EXERCISE PROMPT
Each line from the one containing "我的恩智浦账号优势 (378, 2504)" onward, through the end of the entries, is to be transcribed exactly; nothing else is to be included.
══════════
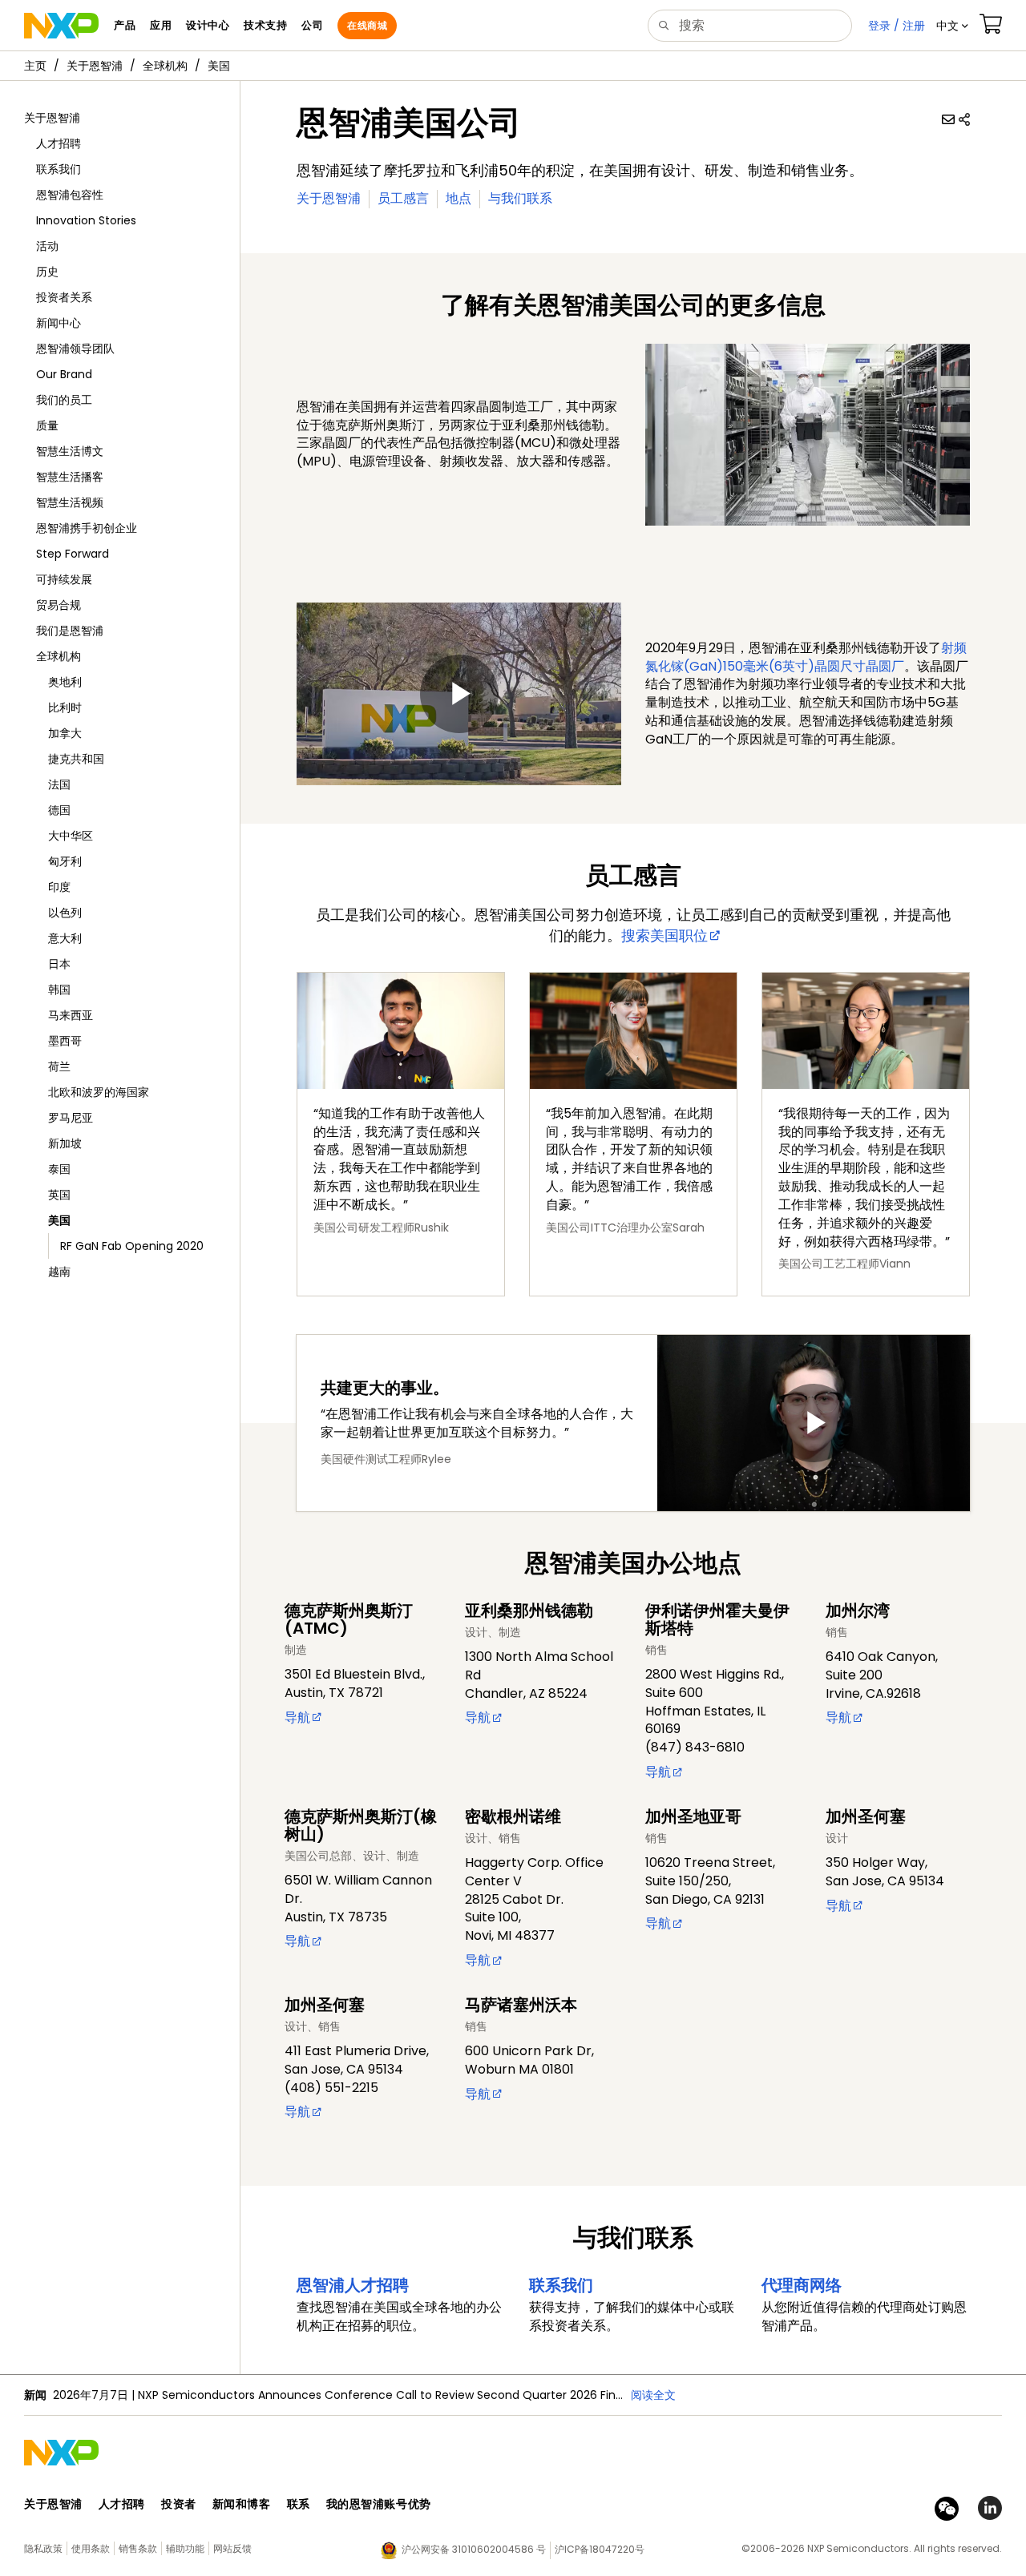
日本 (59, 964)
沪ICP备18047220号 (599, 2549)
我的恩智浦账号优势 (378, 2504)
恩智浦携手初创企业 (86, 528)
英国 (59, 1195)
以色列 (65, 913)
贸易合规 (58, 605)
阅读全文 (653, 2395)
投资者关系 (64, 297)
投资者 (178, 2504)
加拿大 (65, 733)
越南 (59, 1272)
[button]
══════════
RESULT OF THIS EXERCISE
我的恩智浦账号优势 (378, 2504)
恩智浦携手初创企业 (86, 528)
英国 (59, 1195)
以色列 (65, 913)
贸易合规 (58, 605)
阅读全文 (653, 2395)
投资者关系 (64, 297)
投资者 (178, 2504)
加拿大 (65, 733)
越南 (59, 1272)
[button]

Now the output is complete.